TIP: Practice this procedure during regular daylight hours so you'll be able to perform it in bed upon waking up.

How to Make the Step-by-Step Strategy Even Easier

What can you do if even the Step-by-Step Strategy does not make getting up as easy for you as you wish? A lot! You can make this strategy more effective by adding one or more of the following steps to your early-morning routine.

(a) Prepare to sleep well. Set the stage for rising easily by getting a good night's refreshing sleep the night before. Taking appropriate action the day before can make the biggest difference in how energetic you'll be when you get up in the morning.  Read 14 Steps You Can Take TODAY to Make Getting Up a Lot Easier TOMORROW on this website, EnergizingLife.com or follow the complete procedure in Wake Up to Abundant Energy (an IMMEDIATE "download" for $4.77).

(b) Modify the procedure. Change the Step-by-Step Strategy to meet any special needs you may have. Examples:

  Slow it down. Allow yourself 10 instead of 5 minutes for completion. 
  Add autosuggestions such as "I'm gaining strength. Getting up is getting easier and easier." (You can add this declaration not only to your getting-up routine, but also repeat it throughout the day for greater impact.)   
  Pray, or use your favorite mantra. 

(c) Rehearse getting up promptly. Do this three times a day for at least one week. Lie on your bed right after dinner, when you are somewhat tired after the evening meal. Set the alarm to make it ring in three minutes. Practice getting up immediately every time after shutting it off. Because of the conditioning effect of this type of training, it is just as effective as it was for Pavlov's dogs.

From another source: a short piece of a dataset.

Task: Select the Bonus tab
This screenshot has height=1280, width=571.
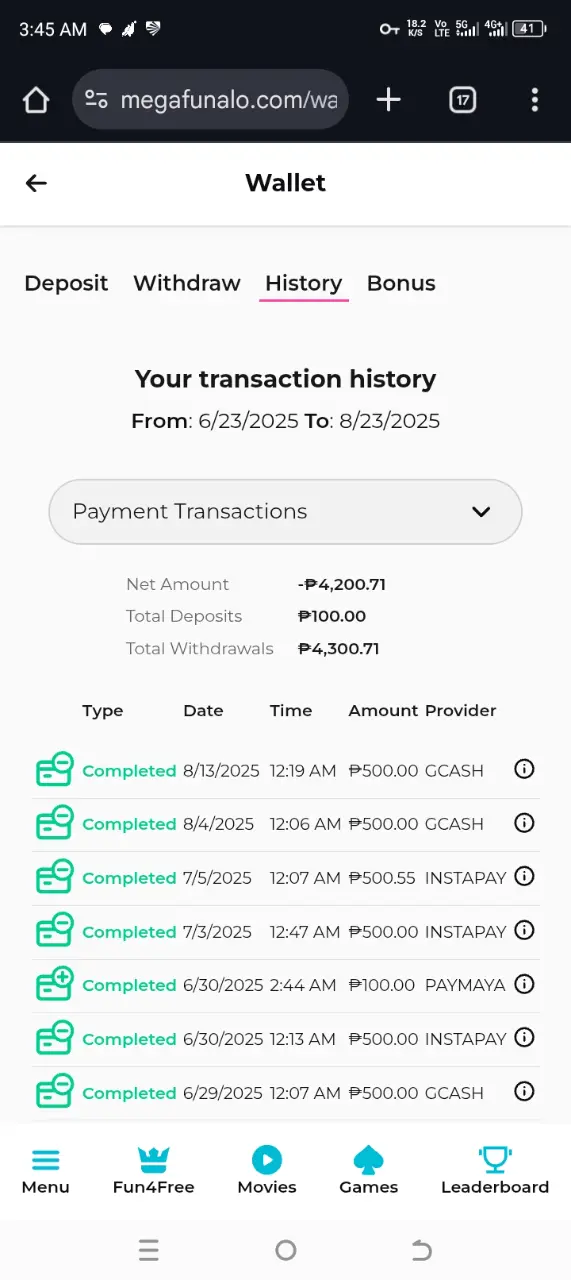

(d) Use a "progressive" alarm. Choose one that plays soothing music transposing you first to semi-somnolence, and then sounds the "real," louder alarm after a few more minutes. Or use a clock that imitates the dawning of the day with a steadily increasing output of light, followed by gradually intensifying sounds.


Last but not least, there's one more strategy to keep in our minds at all times — easily the most important one for most of us: We are to cultivate a healthy lifestyle. The way we feel when it's time to get up ultimately depends on our general state of health which, in turn, depends on the way we live. The more healthful changes we make, the more energetic we become right from the start of every day.